We spoke to small business owners in several industries to find out their different approaches to tackling this age-old problem. Previously, we discussed how to maximize productivity in your working day as a small business or remote worker, so what better way to continue the discussion?
Meet Our Experts
We spoke to five individuals who own their own businesses and work outside of a traditional office setting. Here are our experts:
- Dr. Joanna Martin, founder of One of Many, UK.
One of Many is the fastest growing women’s leadership community in the UK and is expanding quickly to reach women in dozens of countries through their online community and training opportunities.
“My typical day depends on the mode. We have two modes at work: ‘Seminar’ mode or ‘Between Seminars’ mode. If it’s Between Seminars, it’s most of the day in front of the computer in virtual meetings with the team, or writing. If it’s Seminar Mode, the days look quite different. Usually, it’s an early start as I’m onstage in front of 50-400 people for 2-4 days at a time.

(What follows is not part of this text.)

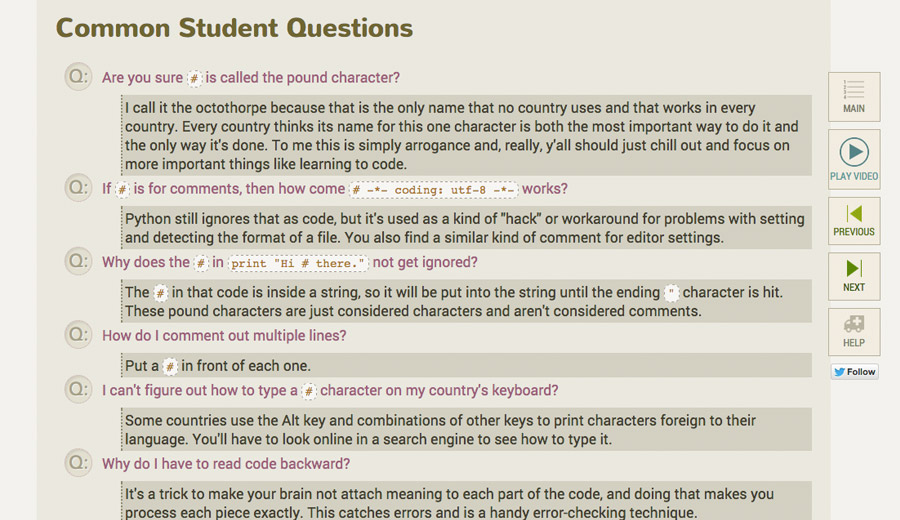
Task: Click the 'print "Hi # there."' code snippet
Action: tap(298, 263)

- Osmaan Sharif, founder of Rapid Transformation
Rapid Transformation is a business coaching service that helps small business owners and entrepreneurs get unstuck and rapidly grow their business.
“My typical day involves face-to-face business coaching clients, spending time online doing video coaching calls, and creating new training and free resources for my website. I’m also checking email and connecting and setting tasks for my virtual assistant.”
- Lani Rosales, Chief Operating Officer at The American Genius
The American Genius provides a strong voice in the entrepreneur and tech world. As an online magazine and networking resource, it offers meaningful, concise insight into emerging technologies, the digital economy, best practices, and a shifting business culture.
“Most of my day is sitting in front of a computer, figuratively herding hundreds of thousands of cats! I run operations for the newsroom, so I field all incoming press releases, and I manage the writing team of 45 active writers across the nation. Every pitch, every story, every detail goes through me.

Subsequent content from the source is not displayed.